In testimony prepared for the Senate Judiciary Committee, Stewart said he and two other black agents, Dondi Albritton and William Stringer, were involved in a discussion when Rightmyer approached the group and "without any provocation, looked toward Mr. Stringer and Mr. Albritton and stated, `You were born trash, you'll live and die trash.' "
Earlier in his career, Stewart recalled roundup invitations being distributed to white agents at the Atlanta office. He was not given one.
"I assume, Mr. Chairman, that I was not one of the `Good Ol' Boys,' " he told committee Chairman Orrin Hatch, R-Utah. "While no one indicated to me that racist material, signs, skits, etc., were present . . . I got the distinct impression no African Americans were present or were ever invited to this event."
The weekend of picnics, volleyball, rafting and beer drinking, held each spring since 1980, allegedly featured the sale of T-shirts with racist themes and, in 1990, an entrance poster containing a racial slur and a racist skit with a Ku Klux Klansman and character in blackface.
Meanwhile, Rightmyer issued a statement through his lawyer saying, "Over the 16-year history of this event, I am aware of perhaps three or four isolated instances of racist conduct by a very small number of attendees."
He said they were never authorized or condoned and he took "steps to ensure that the conduct was not repeated."
Hatch said Rightmyer was invited to testify but did not respond.
Treasury Undersecretary Ronald Noble told the hearing the department's inspector general has determined that employees of the ATF, Secret Service, Customs Service, Internal Revenue Service and Federal Law Enforcement Training Center have attended at least one roundup.
However, he said, "some of the accounts of the ATF's involvement may have been particularly exaggerated."
Rightmyer suggested that an extremist militia group was exaggerating a few racist incidents over the years to discredit the ATF. In interviews published yesterday in The Washington Post and The New York Times, Rightmyer said a militia group known as the Gadsden Minutemen is hostile to the ATF because of its role in regulating firearms.

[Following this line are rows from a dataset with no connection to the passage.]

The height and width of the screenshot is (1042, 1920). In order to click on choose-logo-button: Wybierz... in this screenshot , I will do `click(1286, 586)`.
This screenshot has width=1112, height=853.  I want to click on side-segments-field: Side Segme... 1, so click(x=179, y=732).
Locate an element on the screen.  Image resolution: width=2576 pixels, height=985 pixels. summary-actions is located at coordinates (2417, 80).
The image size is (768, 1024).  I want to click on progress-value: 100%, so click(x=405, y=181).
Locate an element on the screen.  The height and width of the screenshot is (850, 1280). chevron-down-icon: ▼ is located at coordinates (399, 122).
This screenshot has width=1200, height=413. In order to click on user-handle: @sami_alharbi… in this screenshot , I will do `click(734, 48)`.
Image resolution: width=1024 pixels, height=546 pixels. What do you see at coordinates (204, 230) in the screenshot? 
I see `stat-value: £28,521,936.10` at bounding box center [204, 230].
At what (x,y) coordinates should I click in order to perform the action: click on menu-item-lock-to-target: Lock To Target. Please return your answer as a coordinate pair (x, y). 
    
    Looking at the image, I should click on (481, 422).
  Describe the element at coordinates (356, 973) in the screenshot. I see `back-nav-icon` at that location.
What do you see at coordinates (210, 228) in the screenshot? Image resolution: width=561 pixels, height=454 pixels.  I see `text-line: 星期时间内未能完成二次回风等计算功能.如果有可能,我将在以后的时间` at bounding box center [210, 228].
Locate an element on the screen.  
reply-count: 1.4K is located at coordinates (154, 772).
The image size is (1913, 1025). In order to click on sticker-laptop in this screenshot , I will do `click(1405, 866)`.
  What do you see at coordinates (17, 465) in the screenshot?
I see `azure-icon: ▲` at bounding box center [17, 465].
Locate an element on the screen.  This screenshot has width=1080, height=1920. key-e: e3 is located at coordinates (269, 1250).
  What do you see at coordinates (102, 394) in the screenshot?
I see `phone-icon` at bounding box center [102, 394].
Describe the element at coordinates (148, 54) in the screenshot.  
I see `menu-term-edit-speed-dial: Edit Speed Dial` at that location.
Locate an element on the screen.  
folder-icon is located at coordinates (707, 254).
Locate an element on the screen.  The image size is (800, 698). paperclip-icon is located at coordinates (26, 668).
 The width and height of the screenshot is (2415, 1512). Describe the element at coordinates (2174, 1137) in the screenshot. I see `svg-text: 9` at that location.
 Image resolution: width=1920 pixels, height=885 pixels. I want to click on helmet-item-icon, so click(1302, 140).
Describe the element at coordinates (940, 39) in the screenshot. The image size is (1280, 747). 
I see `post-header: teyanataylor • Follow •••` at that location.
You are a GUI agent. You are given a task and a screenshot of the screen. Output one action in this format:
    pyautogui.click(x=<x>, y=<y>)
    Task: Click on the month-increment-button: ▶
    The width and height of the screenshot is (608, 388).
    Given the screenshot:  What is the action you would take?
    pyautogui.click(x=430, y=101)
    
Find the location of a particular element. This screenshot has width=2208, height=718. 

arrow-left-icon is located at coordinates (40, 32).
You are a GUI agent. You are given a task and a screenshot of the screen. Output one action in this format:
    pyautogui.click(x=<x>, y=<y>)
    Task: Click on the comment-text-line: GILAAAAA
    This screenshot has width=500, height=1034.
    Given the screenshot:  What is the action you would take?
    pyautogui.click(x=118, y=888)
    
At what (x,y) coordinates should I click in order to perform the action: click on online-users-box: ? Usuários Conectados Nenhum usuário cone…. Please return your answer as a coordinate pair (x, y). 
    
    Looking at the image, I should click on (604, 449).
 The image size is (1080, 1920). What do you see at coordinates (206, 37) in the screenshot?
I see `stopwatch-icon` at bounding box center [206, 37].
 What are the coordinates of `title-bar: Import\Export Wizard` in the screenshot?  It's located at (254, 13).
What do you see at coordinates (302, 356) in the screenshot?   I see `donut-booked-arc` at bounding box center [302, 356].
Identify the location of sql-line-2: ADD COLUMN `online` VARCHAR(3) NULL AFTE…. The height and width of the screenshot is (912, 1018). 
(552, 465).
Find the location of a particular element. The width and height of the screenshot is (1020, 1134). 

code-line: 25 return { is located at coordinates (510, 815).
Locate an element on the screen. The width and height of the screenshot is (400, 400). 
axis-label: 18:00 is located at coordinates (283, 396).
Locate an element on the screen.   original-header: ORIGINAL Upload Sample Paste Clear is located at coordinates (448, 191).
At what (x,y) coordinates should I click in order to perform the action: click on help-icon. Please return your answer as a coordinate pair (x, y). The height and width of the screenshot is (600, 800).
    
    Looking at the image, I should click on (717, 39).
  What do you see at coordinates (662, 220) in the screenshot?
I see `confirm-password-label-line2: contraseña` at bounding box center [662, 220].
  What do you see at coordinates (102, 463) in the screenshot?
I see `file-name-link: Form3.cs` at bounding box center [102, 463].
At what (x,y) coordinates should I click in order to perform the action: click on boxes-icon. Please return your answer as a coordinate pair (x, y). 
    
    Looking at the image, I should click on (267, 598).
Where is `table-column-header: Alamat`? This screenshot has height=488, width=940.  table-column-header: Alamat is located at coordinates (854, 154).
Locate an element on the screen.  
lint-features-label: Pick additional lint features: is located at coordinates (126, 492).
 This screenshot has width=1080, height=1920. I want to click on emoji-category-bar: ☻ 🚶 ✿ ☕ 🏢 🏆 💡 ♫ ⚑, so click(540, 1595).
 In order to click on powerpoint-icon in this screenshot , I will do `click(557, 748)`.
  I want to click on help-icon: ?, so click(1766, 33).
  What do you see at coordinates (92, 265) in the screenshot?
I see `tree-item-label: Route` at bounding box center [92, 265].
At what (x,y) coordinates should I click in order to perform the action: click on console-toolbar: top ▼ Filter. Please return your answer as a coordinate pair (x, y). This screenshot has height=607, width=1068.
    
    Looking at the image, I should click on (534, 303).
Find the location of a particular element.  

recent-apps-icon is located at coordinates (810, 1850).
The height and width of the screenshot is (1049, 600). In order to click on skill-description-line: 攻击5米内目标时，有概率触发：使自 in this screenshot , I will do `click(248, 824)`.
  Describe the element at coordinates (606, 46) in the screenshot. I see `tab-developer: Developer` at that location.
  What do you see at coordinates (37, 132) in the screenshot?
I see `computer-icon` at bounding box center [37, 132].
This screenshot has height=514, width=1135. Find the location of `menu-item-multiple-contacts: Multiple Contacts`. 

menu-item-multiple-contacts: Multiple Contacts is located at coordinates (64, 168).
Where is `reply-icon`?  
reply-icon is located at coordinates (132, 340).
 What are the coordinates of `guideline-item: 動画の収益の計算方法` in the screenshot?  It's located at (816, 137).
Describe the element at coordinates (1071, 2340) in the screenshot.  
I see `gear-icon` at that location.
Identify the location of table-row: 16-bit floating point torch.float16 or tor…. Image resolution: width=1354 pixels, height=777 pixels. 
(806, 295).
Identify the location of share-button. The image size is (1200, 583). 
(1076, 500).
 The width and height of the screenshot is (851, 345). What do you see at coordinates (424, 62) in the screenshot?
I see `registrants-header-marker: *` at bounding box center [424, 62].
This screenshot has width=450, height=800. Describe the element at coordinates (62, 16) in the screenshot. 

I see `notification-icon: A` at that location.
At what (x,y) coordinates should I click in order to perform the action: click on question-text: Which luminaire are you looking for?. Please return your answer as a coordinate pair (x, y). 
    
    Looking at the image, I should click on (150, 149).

The Post today quoted Mike Kemp, communications director for the Gadsden Minutemen, as saying the militias organized a campaign against the roundup with the goal of delivering a "sucker punch" to ATF. Kemp was quoted as saying the militia operation carried the code name "Operation Achilles Heel."
Kemp said that the Minutemen showed a videotape of racist scenes at the 1990 roundup to the National Rifle Association, which shares a dislike of the ATF. From there, the videotape wound up with the Washington Times.